Thursday, May 12, 2011

5 hours later and I have a Katy Perry song stuck in my head

I have been horribly slack in keeping this blog updated. My grand plans for daily updates, or at least every couple of days, has been thwarted by my inability to get back into a routine. I am finding that after 10 hours at work, I am no longer able to even think coherently let alone string a sentence together. I figure either I'll get used to it, or I will become tiered enough to go to bed early and catch up on my sleep. Hurumph! I still want a puppy though.


So I thought to myself that I should get it together so I could resume my carefree blogging. This of course requires a topic, or at least an idea, something that has been eluding me lately. This afternoon on the way home inspiration finally bludgeioned me over the head- I would share the joy of carpooling with a MADD person. Let me explain...

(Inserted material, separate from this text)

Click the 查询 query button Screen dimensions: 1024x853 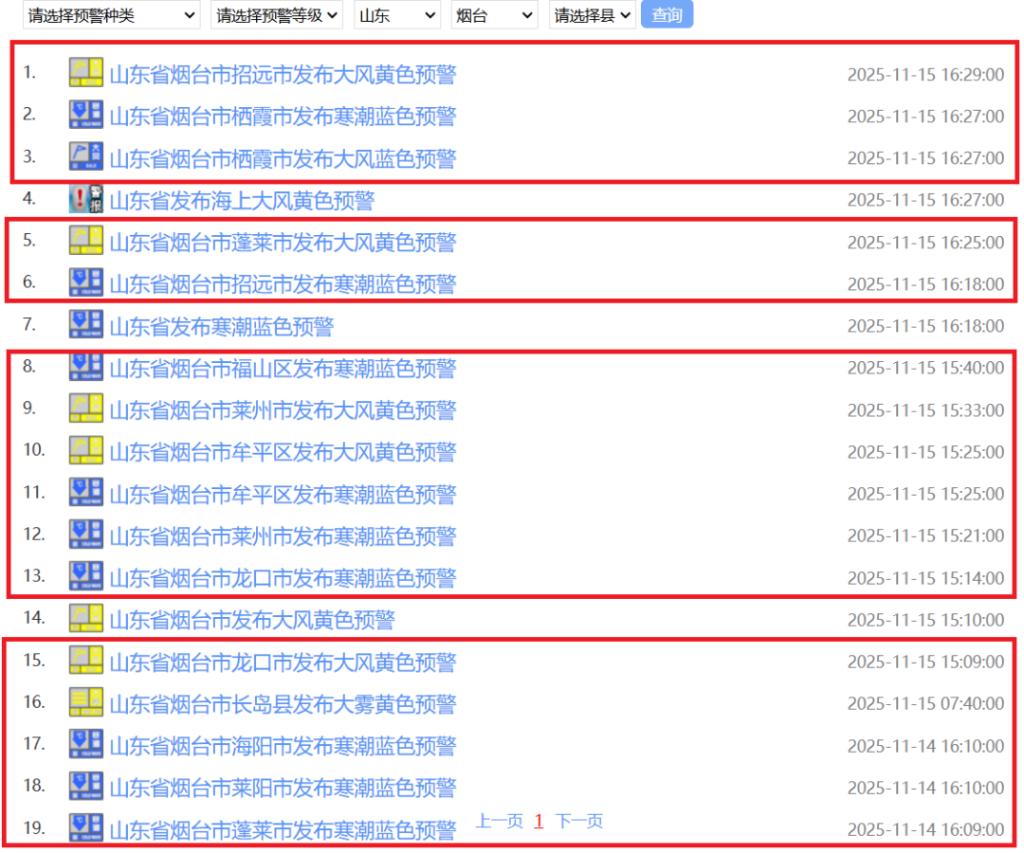coord(667,15)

When I was growing up, I had the misfortune to share a TV with a chronic channel flicker (this disorder is formally known as CCFD). It used to drive me bonkers, not so much the occasional channel change during the ad break, but the crazy mental flicking where the sound on the telly is broken up into incomplete words. This also results in a disco flicker, that would have had me fitting on the ground if I hadn't already gotten annoyed and left the room to read a book (I think had the CCFD suffer found you could create the same annoying effect by rapidly turning pages and trying to make out the story as the pages flashed by, they probably would stood over my shoulder flicking the pages wildly whilst commenting that if I drew a dot in the corner and moved it a bit for each page, it would look like the dot was bouncing around*).


Anyway, the point of this is that I have now identified another version of the terrible CCFDs- MADD. Thats music attention deficit disorder. This is where an aflicted person flicks through music tracks (or if that isn't possible, radio stations) never quite hearing an entire track in its entirety. At its best, the effect is like a mash-up of vaguely familiar songs that may or may not be intentional by the MADD sufferer. At worst, they wait until after the catchy bit of the song has played and then flicks. This results in not one but five horrible pop songs getting stuck in your head during a 10 minute trip. They then drop you off and leave you humming a song you just know will still be with you the following day. Damn MADD people.


*Actually they did impart this magical piece of trivia to me, along with the trick of making shrinky dinks out of chip packets on the stove. I shared both these gems with my best friend, and subsequently was banned from her house by her parents when she nearly burnt the house down attempting to shrink chip packets on the stove while they were at work.